Но так как люди всегда остаются людьми, можно с высокой долей вероятности гарантировать, что не все магнаты окажутся в равной степени удовлетворены или вообще довольны. Соперничество между магнатами одной местности было одной явной проблемой, так как если вы продемонстрировали благосклонность к одному, то другого восстанавливали против себя, а иногда – с учетом братской любви в высших слоях общества – возвысив одного из братьев, вы делали другого пожизненным врагом. Поэтому следующим шагом, который нужно было сделать, особенно в начале правления, становилось искоренение недовольных. Быть жестким в отношении мятежа и еще жестче в отношении его причин являлся отличным лозунгом Каролингов, и ни один из них в этих условиях не сидел сложа руки. Карл Великий не остановился ни перед чем – он преодолел Альпы, чтобы убрать со своего пути семью собственного брата как потенциальный магнит для недовольных. Затем он жестоко подавил два последовавших один за другим мятежа: один организованный магнатами восточных областей, недовольных своим насильственным включением в государственную машину Каролингов; другой поднял один из его сыновей – Пипин Горбун, не попавший в правопреемники. Сам Пипин закончил свою жизнь в монастыре, а всех его сторонников казнили[227].

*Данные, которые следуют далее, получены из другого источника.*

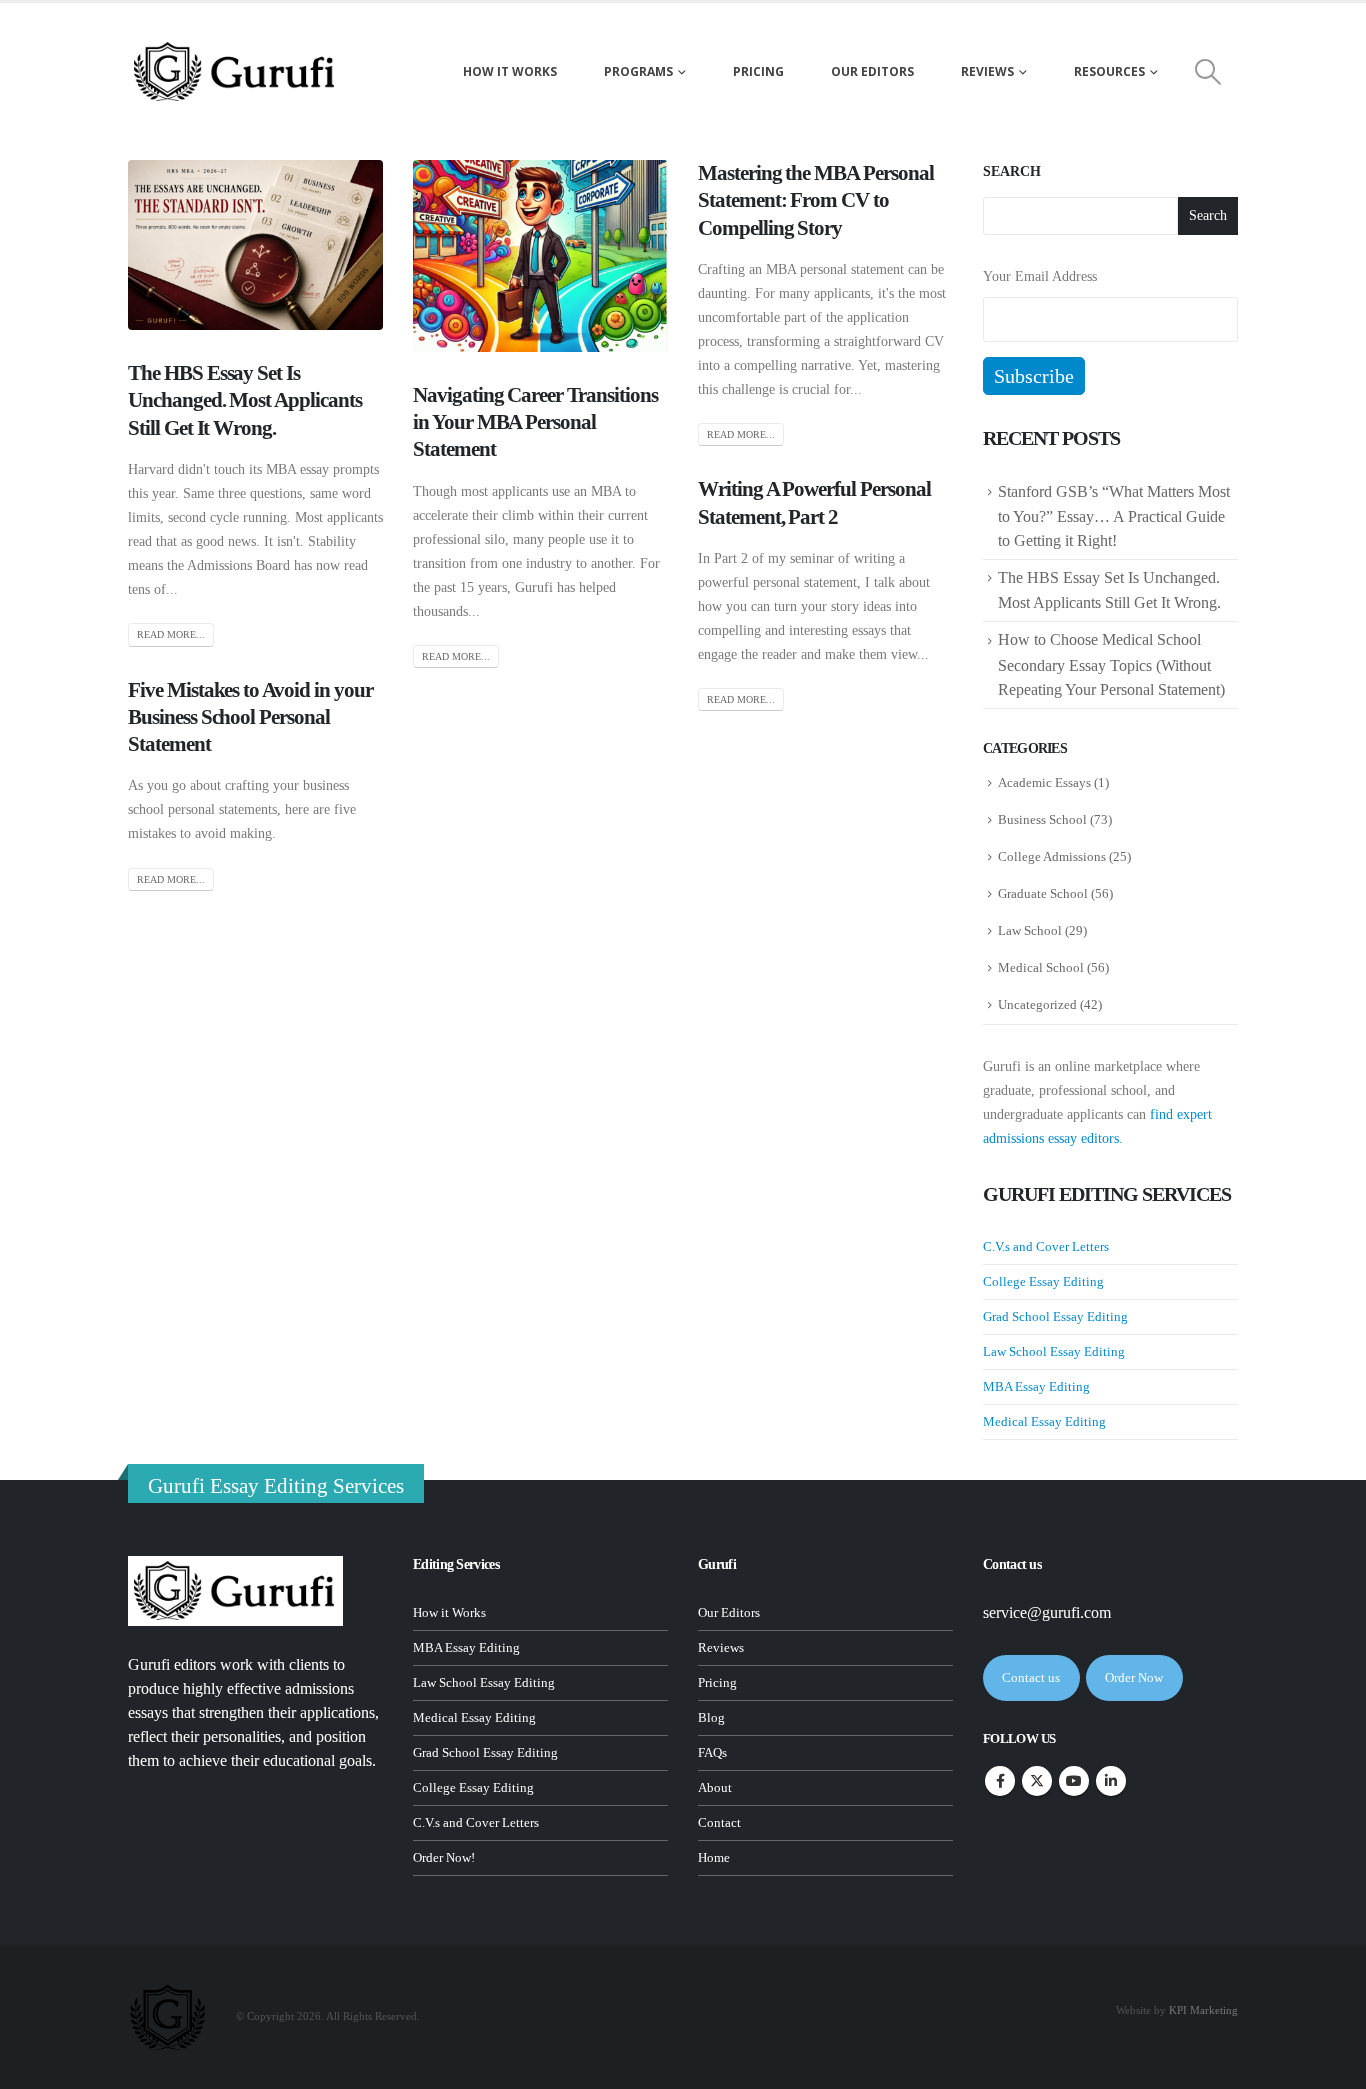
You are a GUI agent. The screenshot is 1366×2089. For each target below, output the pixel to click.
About (715, 1788)
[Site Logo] (235, 72)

Поэтому отец Европы, воспетый одним из своих придворных поэтов, выглядит гораздо больше как крестный отец Европы. По существу, Карл Великий разделил на процентной основе доходы, получаемые в различных уголках своей империи, среди избранных местных представителей класса крупных землевладельцев. Чтобы это работало, регионами должны были управлять люди, которым правитель мог доверять. И правитель использовал сочетание щедрости, дружбы и запугивания, чтобы обеспечить получение положенной ему доли. Все это работало прекрасно (хотя и не без некоторых серьезных сбоев), когда имелся лишь один представитель рода Каролингов, а регулярные победы становились основой для роста его репутации и пополнения имперской казны. Как эта машина начала давать осечки, а затем развалилась, когда исчезли эти условия – все это с поражающей ясностью выяснится в период правления внуков Карла Великого.

«Не было страшней резни»

Ретроспективный взгляд – замечательная вещь, но иногда в нем нет необходимости. Даже в те времена современники прекрасно знали, что 25 июня 841 г. – день, когда борьба за власть в империи Карла Великого достигла совершенно беспрецедентного уровня жестокости. Трое сыновей Людовика Благочестивого сошлись в битве у небольшой бельгийской деревушки Фонтенуа. Никакого обмана, шантажа, помрачения и пребывания в заведениях типа монастырей: перчатки были брошены. В результате франки стали убивать франков, что можно было выразить либо прозой, как в летописях, либо в стихах неизвестного Энгельберта, который бился на стороне Лотаря, старшего из трех сыновей:

Не было страшней резни ни на одном поле боя;
Законы христианские были порушены этим кровопролитием.
Был праздник для преисподней и пастей ее трехголового пса…
Пусть не будет этого проклятого дня в календаре,
Пусть он будет стерт из памяти,
Да не падут туда лучи солнца и не взойдет заря после его сумерек.

 

Энгельберт сражался на проигравшей стороне, но даже победители приказали три дня служить мессы, чтобы загладить ужас гражданской войны между христианами, и не только кислый виноград навеял нашему поэту грустные размышления. Битва при Фонтенуа была первой в серии катастрофических неудач Каролингов рационально передать власть от одного поколения к другому.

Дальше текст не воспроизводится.